Over concentration on the list of activities contained in the “infamous” § 78, and less-infamous § 77, are not “protected activities” ring-fenced by the U.K. Supreme Court.  In applying the Refugee Convention nexus ground of non-discrimination, the U.K. Supreme Court is expressly, in these two paragraphs, examining scenarios (in § 78 solely in the U.K.) and examples of what could not occur with the threat of harm.  However, Lord Rodger in HJ was not espousing conduct that went beyond what a straight man would be limited to, but rather an equivalence, and important difference: heteronormative and homonormative, as well as conduct which is not aligned to such stereotypes.  He relates this to an expression of gay identity that will involve a wide spectrum of different and sometimes similar ways, to straight identity, connected to the protected status that comprises sexual identity.

The Court is not indicating that an inability to engage in only such activities leads to a successful refugee claim.  In highlighting mutatis mutandis (changing those things which need to be changed), Lord Rodger was specifically drawing from the nexus of non-discrimination, but additionally recognizing the differences between gay men and straight men in the U.K..  Gay gossip at the time in London, inferred that the original reference in § 78 was going to be to Barbara Streisand, then this was replaced to Kylie Minogue, and then just ‘Kylie’.  In refusing to accept protection of such conduct, due to imputation of sexual identity, Hathaway and Pobjoy do not address the survival mechanisms required to be adopted by LGB individuals, where persecution exists.  This requires aggressive engagement in heteronormative conduct, to the point that to evade persecution they must have an opposite-sex partner, or be receptive to offers of sexual conduct from potential opposite-sex partners, and/or have children.  Without such engagement, even straight women can be at real risk of curative rape, and even murder, due to their identification by their persecutors as “sodomites.” (see SW (Jamaica) (2011)).

Verdirame directly opposes Lord Rodger’s formulation in § 77 of HJ, where Lord Rodger discusses the inability “to indulge openly in the mild flirtations which are an enjoyable part of heterosexual life, but he would have to think twice before revealing that he was attracted to another man.”  According to Verdirame, such a limitation on conduct does not preclude self-fulfilment in a dignified manner.  He indicates that such restraint is within the range of “reasonably tolerable inconveniences.”  This conclusion ignores Lord Rodger’s use of such examples to illustrate precluded conduct when discretion/concealment is employed.  But this list does not hold itself out to be exhaustive, or determined by merely one of the examples.  The examples only exist to show that if such conduct occurs, and harm follows, then such harm is for ‘reasons of’ the protected Convention reason, i.e. sexual identity.
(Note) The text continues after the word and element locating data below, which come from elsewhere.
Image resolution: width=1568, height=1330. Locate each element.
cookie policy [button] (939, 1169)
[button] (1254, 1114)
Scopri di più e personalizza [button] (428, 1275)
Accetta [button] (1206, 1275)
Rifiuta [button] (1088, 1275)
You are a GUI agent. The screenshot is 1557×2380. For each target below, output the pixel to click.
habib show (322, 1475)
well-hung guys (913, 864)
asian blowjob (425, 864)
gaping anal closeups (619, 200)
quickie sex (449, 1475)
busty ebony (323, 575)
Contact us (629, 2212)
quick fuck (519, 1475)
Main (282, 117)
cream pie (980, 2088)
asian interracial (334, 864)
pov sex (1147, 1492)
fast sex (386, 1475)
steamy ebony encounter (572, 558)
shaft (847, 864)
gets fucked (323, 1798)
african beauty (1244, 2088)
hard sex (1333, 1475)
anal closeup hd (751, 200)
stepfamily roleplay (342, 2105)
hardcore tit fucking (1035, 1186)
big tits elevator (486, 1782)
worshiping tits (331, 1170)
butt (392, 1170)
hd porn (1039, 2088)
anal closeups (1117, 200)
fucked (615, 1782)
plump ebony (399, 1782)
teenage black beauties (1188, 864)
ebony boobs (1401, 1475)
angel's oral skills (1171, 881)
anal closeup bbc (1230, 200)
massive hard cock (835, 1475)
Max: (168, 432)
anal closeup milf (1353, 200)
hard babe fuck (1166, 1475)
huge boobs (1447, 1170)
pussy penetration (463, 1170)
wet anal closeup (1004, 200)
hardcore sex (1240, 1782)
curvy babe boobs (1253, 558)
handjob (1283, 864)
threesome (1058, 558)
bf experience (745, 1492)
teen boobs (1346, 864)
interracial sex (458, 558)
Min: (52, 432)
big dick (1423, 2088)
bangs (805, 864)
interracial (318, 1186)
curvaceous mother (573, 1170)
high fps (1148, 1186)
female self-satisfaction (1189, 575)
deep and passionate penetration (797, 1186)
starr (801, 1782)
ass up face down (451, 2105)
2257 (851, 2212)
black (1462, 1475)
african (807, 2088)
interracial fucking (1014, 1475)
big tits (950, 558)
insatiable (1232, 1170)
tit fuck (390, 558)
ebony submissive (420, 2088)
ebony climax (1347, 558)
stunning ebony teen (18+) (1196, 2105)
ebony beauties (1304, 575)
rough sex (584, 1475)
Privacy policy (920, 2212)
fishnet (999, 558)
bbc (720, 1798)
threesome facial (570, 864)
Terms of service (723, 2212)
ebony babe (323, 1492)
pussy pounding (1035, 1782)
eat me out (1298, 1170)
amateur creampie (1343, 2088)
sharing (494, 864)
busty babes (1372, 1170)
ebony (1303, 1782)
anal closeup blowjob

As is illustrated by Gummow and Haynes JJ in Appellant S395, sexual identity has numerous manifestations.  What is protected is the sexual identity, not the manifestation of the expression of that identity.  Otherwise, “the consequences of sexual identity has wrongly been confined to participation in sexual acts rather than that range of behaviour and activities of life which may be informed or affected by sexual identity” [§ 82 of S395].  If a gay man, hypothetically speaking, is in a bar in Uganda, listening to Kylie, drinking a cosmopolitan, and engaging in boy talk, and the mob attacks him, then the attack is not due to the mob hating Kylie’s music, or finding the cosmopolitan too bitter, but is due to the gay man’s gender (UNHCR 2002 [§ 16]) or ‘gender-sex role’, non-conformity (Chelvan, 2010 and 2011: 60 fn. 35).  It is the identification of difference, with the consequent attachment of requisite stigma based on social/religious/cultural norms that results in the harm.  This leads to a correct focus not on “protected and unprotected activities,” but on “protected status.”  This is what the Supreme Court protects in HJ.